Nicholas L. Pitsch - writes:

Some time ago, I received a printed sheet titled:"Sperry Rail Service Induction Detector Car Rolling Stock Specifications and Service Data" I can only guess it was an official Sperry document of some sort as it lists no copyright date, only "Source: Engineering Files and Car Files".

It lists several cars, including what I would call glorified track speeders built by Kalamazoo and Fairmont to the much-discussed Doodlebugs.
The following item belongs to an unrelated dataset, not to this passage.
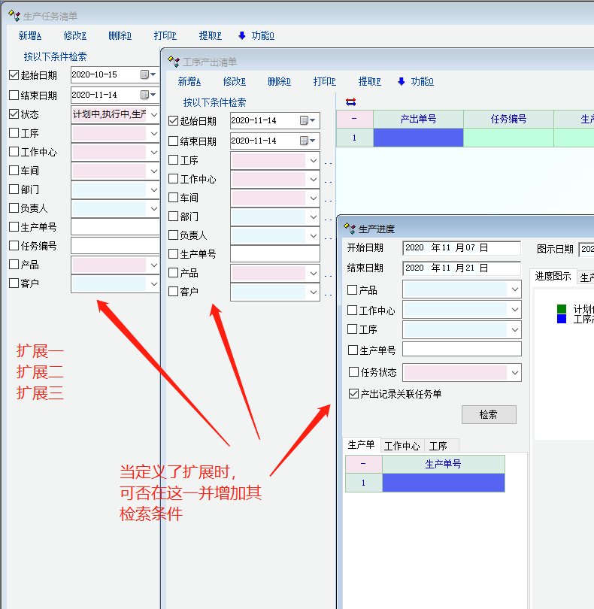594x609 pixels.
Task: Click calendar icon in 工序产出清单 起始日期 field
Action: (305, 120)
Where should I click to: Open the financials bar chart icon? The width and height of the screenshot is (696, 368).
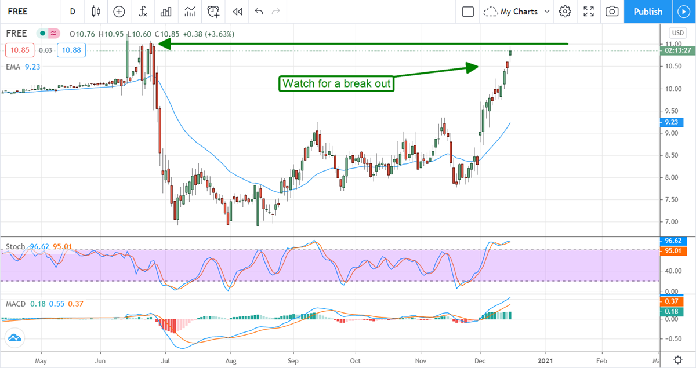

Also see SPERRY RAIL Roster

A listing of the "Doodlebugs"........

105 - Brill 11/29 - became 120
107 - Brill 11/29 - became NYC X8015 
108 - SRS ??/30 - became ??
115 - Brill 8/30 - became 121
116 - Brill 8/30 - became 122  
117 - St Louis Car 8/34 - ex B&O 6005 (Baltimore & Ohio)
118 - St Louis Car 8/34 - ex B&O 6006
119 - St Louis Car 9/34 - ex B&O 6003
120 - to Remington Arms
121 - to Remington Arms
122 - to St Louis Scrap dealer
123 - ex LV 14 (Lehigh Valley)
124 - ex LV 20
125 - ex LV 26
126 - ex CNW 9900 (Chicago & Northwestern)
127 - ex B&M 1151 (Boston & Maine)
128 - ex LV 15
129 - ex LV 29
130 - ex LV 28
131 - ex LV 27
132 - ex SAL 2003 (Seaboard Air Line)
133 - ex SAL 2002
134 - ex SAL 2022 - wrecked on B&M 12/63
135 - ex SAL 2023
136 - ex NYC M-11 (New York Central)

SRS627 Chase Car
Per Jan Olejnik:
This is what they call a "chase car" the large truck runs along testing, and if there is anything that needs to be looked at and hand tested, the mileage and paint mark information is transmitted via a FM data link to a laptop in this vehicle. We find the correct paint marks and mileage and hand test. Then the Test vehicle can just keep going along without stopping.
Per Bob Tegtmeier:
The SRS 107 was built for Sperry in 1930 by Brill and it was a model #75. It was outfitted with a Sperry rail flaw detection system (induction). It was sold to the New York Central as there X-8015 but I do not have that date. It may have been June of 1930 as that is when it is listed as going into service. It worked for may years as a rail test car. It was sold back to Sperry at some point as our X-107. In 1987 Sperry sold it to the museum in Essex, CT where it resides in the weeds somewhere today.
Per Bob Tegtmeier:
SRS 145 was refurbished in Danbury in 1998. It is unlike any current 100 Series Detector Vehicles. It runs with a chase car and there are no sleeping quarters so the crews stay in motels at night like the hi-rail detector vehicles. It is named for Bob McGuire who worked at Sperry for many years.